- **本文抜粋**:

========

「指紋鑑定」による冤罪事件へ若き弁護士たちはどう立ち向かう?=大門剛明「シリウスの反証」

無実の人の人生だけでなく、配偶者や子供の運命を大きく変えてしまう「冤罪事件」。今日も冤罪に苦しむ人々を救い出すために多くの弁護士や有志が活動しているのですが、冤罪救済活動をしているボランティアのグループ「チーム・ゼロ」に届いた、凶器のナイフについた指紋が決めてとなり殺人犯として収監されている死刑囚から届いた「無実」を訴える手紙がきっかけで、絶対不利な再審請求に挑んでいく弁護士たちの活躍を描いたリーガル・ミステリーが本書『大門剛明「シリウスの反証」(角川書店)』です。

あらすじと注目ポイント

構成は

序章
第一章 ゼロの救済
第二章 無知の暴露
第三章 ジャンク・サイエンス
第四章 冤を雪ぐ
第五章 正義の破片
第六章 鑑定不能
第七章 シリウスの反証

となっていて、序章で、今巻の焦点となる、郡上八幡の「郡上おどり」の夜におきた強盗殺人事件の犯行の描写がされたあと、舞台が大きく変わって、「チーム・ゼロ」という再審請求をボランティアで行っている弁護士や法律家のグループがかち取った再審無罪を祝うパーティー会場に移ります。

パーティーでは、グループ・メンバーの一員である「藤嶋」と「安野」というこの物語の語り手となる弁護士の前で、チームの主宰弁護士である「東山佐奈」があいさつし、来賓には元裁判官出身で現職の鈴木法務大臣も出席して、そこそこ華やかなものなのですが、パーティ終了後、勤めている東山弁護士事務所のオフィスに立ち寄った藤嶋を待っていたのは、冤罪弁護を断った女性・太田重子からの相談にのってくれた感謝と無実を訴える電話で、まああまりすっきりしたスタートではないですね。

この後、この女性は自らの無実を晴らすことができないことを悲観して自殺してしまうのですが、このことが「チーム・ゼロ」の主宰者・東山をに十数年前の親子四人を殺害し金庫を奪った犯人「宮原」からの鉛筆で書かれた、ひらがな混じりのたどたどしい無実を訴える手紙をきっかけに彼の冤罪救済活動へと駆り立てていきます。ただ、この事件は、凶器についた「指紋」という圧倒的な物証のある事件で、判決や捜査結果を覆すのはほとんど不可能に近いと思われるのですが、東山は頑強な主張で、この事件に関わっていくことになり・・という筋立てです。

で、事件を担当することになった藤嶋は、請求者の宮原に会いに収監されている刑務所にいくのですが、彼は長期間の収監で「拘禁反応」がでていて、郡上おどりの民謡を謡いはじめたり、藤嶋のことを息子と間違えて話しかけてきたり、という感じで事件の詳しいことを聞き出せる状況ではありません。

========

- **記録一覧**:
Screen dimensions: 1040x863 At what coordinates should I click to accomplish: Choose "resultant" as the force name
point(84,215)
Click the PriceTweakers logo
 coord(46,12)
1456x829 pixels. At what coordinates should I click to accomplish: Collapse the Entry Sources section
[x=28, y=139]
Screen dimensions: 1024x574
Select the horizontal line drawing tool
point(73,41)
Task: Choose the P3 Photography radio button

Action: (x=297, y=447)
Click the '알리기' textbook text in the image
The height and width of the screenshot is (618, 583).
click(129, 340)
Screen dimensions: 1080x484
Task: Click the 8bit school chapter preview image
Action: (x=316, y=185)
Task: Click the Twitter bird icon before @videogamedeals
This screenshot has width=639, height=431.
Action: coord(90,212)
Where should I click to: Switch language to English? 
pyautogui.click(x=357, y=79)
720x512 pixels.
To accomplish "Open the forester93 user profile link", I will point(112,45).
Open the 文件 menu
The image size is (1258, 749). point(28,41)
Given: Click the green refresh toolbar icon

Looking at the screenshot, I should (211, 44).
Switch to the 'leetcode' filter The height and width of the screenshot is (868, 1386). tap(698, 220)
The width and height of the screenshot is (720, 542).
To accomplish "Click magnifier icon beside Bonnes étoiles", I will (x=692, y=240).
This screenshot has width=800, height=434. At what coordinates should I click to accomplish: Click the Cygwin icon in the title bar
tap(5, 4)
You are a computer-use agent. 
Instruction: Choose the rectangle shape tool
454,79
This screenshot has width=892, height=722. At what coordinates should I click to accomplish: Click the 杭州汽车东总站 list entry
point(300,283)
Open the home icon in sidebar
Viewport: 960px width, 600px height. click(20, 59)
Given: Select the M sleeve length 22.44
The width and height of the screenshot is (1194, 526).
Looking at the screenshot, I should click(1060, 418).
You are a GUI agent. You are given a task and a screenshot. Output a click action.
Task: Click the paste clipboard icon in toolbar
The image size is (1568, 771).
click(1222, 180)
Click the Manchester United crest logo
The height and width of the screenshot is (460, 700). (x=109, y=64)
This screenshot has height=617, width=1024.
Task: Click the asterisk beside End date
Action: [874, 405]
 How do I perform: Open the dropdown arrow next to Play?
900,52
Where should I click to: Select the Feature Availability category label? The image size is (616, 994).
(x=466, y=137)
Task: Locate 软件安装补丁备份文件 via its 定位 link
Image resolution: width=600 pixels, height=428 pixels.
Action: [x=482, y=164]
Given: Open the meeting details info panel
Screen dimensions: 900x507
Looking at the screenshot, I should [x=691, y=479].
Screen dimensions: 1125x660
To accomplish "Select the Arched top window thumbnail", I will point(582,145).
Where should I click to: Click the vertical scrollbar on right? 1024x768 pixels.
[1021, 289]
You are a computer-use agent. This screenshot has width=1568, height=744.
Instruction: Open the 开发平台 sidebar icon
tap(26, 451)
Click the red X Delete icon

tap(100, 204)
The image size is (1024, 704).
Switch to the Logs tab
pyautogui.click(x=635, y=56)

========

- **課題 1**: 『シリウスの反証』の紹介文のうち、「となっていて、序章で、今巻の」を含む箇所から書き始め、「になり・・という筋立てです。」のところで止めて、そのまま書き写してください。
- **課題 2**: 『シリウスの反証』の紹介文で、「チーム・ゼロ」の主宰弁護士とされているのは誰ですか。

- **解答 1**:
となっていて、序章で、今巻の焦点となる、郡上八幡の「郡上おどり」の夜におきた強盗殺人事件の犯行の描写がされたあと、舞台が大きく変わって、「チーム・ゼロ」という再審請求をボランティアで行っている弁護士や法律家のグループがかち取った再審無罪を祝うパーティー会場に移ります。

パーティーでは、グループ・メンバーの一員である「藤嶋」と「安野」というこの物語の語り手となる弁護士の前で、チームの主宰弁護士である「東山佐奈」があいさつし、来賓には元裁判官出身で現職の鈴木法務大臣も出席して、そこそこ華やかなものなのですが、パーティ終了後、勤めている東山弁護士事務所のオフィスに立ち寄った藤嶋を待っていたのは、冤罪弁護を断った女性・太田重子からの相談にのってくれた感謝と無実を訴える電話で、まああまりすっきりしたスタートではないですね。

この後、この女性は自らの無実を晴らすことができないことを悲観して自殺してしまうのですが、このことが「チーム・ゼロ」の主宰者・東山をに十数年前の親子四人を殺害し金庫を奪った犯人「宮原」からの鉛筆で書かれた、ひらがな混じりのたどたどしい無実を訴える手紙をきっかけに彼の冤罪救済活動へと駆り立てていきます。ただ、この事件は、凶器についた「指紋」という圧倒的な物証のある事件で、判決や捜査結果を覆すのはほとんど不可能に近いと思われるのですが、東山は頑強な主張で、この事件に関わっていくことになり・・という筋立てです。

- **解答 2**: 東山佐奈